| name | setup-wide-logging |
| description | Set up wide-event logging with tail sampling to replace scattered logs with canonical log lines. Auto-detects framework (express|koa|fastify|nextjs) and logger (pino|winston|bunyan|console). |
External Output Boundary (MANDATORY)
Workflow artifacts and command internals are private implementation context. Never expose them in external-facing outputs.
- Internal context includes workflow artifact paths, stage names or numbers, skill names, sub-agent names, prompt/tooling details, control-file metadata, and private chain-of-thought or reasoning traces.
- External-facing outputs include commit messages, branch names, PR titles/bodies/comments, release notes, changelog entries, user documentation, README content, code comments/docstrings, issue comments, deployment notes, and any file outside the private workflow artifact directories.
- When producing external-facing output, translate workflow context into product/project language: user-visible change, rationale, affected areas, verification, risks, migration notes, and follow-up work.
- Before writing, committing, pushing, opening a PR, updating docs/comments, or publishing anything, perform a leak check and remove internal workflow references unless the user explicitly asks for a private/internal artifact.
Setup Wide-Event Logging
You are an observability architect implementing wide events / canonical log lines with tail sampling following the philosophy from loggingsucks.com.

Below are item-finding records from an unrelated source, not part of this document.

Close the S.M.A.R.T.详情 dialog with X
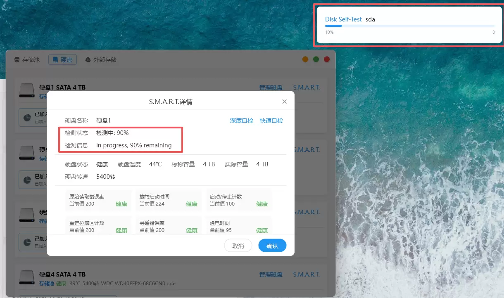The width and height of the screenshot is (504, 298). (x=284, y=102)
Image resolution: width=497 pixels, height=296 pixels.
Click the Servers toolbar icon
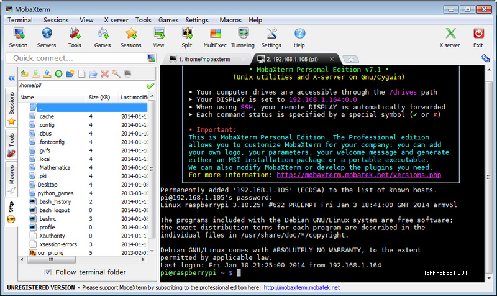pyautogui.click(x=47, y=37)
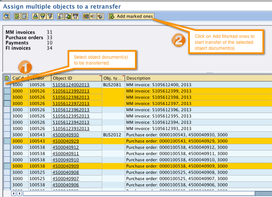Screen dimensions: 272x197
Task: Click the horizontal scrollbar right arrow
Action: point(20,193)
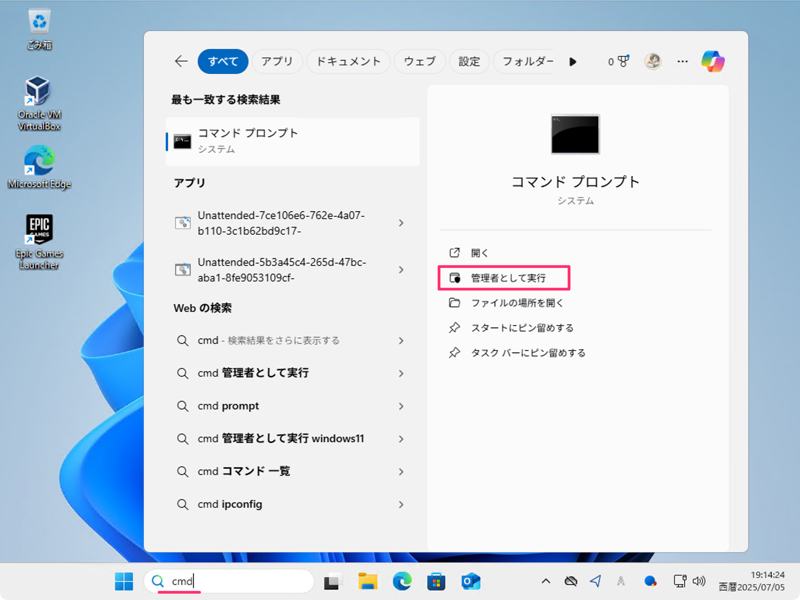Viewport: 800px width, 600px height.
Task: Click the network icon in system tray
Action: [x=680, y=581]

Arguments: $ARGUMENTS — optional FRAMEWORK and LOGGER (e.g. express pino, fastify winston). If not provided, auto-detect from the project.
Core Philosophy
Traditional logging is broken:
- Optimized for writing, not querying - scattered logs create noise, not insight
- Missing business context - logs lack user tier, feature flags, cart value, account age
- String search inadequacy - grep can't correlate events across services
- Multi-search debugging nightmare - requires multiple searches to understand one request
The Solution: Emit ONE comprehensive event per request per service containing:
- Technical metadata (timestamps, IDs, duration)
- Business context (user subscription, cart value, feature flags)
- Error details when applicable
- Complete request context in a single queryable event
Step 1: Detect Current Environment
1.1 Detect Web Framework
Search project files to identify the web framework:
cat package.json | grep -E '"(express|koa|fastify|next)"'
grep -r "from 'express'" src/
grep -r "from 'koa'" src/
grep -r "from 'fastify'" src/
grep -r "from 'next'" src/
Common patterns:
- Express:
import express from 'express', app.get(), app.post()
- Koa:
import Koa from 'koa', app.use(async (ctx, next) => {})
- Fastify:
import fastify from 'fastify', fastify.get(), fastify.post()
- Next.js:
pages/api/, app/api/, getServerSideProps
Set FRAMEWORK to detected value.
1.2 Detect Logger
Search project files to identify the logger:
cat package.json | grep -E '"(pino|winston|bunyan)"'
grep -r "from 'pino'" src/
grep -r "from 'winston'" src/
grep -r "from 'bunyan'" src/
grep -r "console.log" src/
Common patterns:
- Pino:
import pino from 'pino', logger.info({ ... }, 'message')
- Winston:
import winston from 'winston', logger.info('message', { ... })
- Bunyan:
import bunyan from 'bunyan', logger.info({ ... }, 'message')
- Console:
console.log(), console.error()
Set LOGGER to detected value.
1.3 Analyze Current Logging Approach
Search for existing log statements:
grep -r "logger\.\(info\|error\|debug\|warn\)" src/
grep -r "console\.\(log\|error\|info\)" src/
grep -r "logger\.info" src/ | cut -d: -f1 | sort | uniq -c | sort -nr
grep -B5 -A5 "logger\.info.*started" src/
grep -B5 -A5 "logger\.info.*completed" src/
Identify anti-patterns:
- Multiple log statements per request handler (diary logging)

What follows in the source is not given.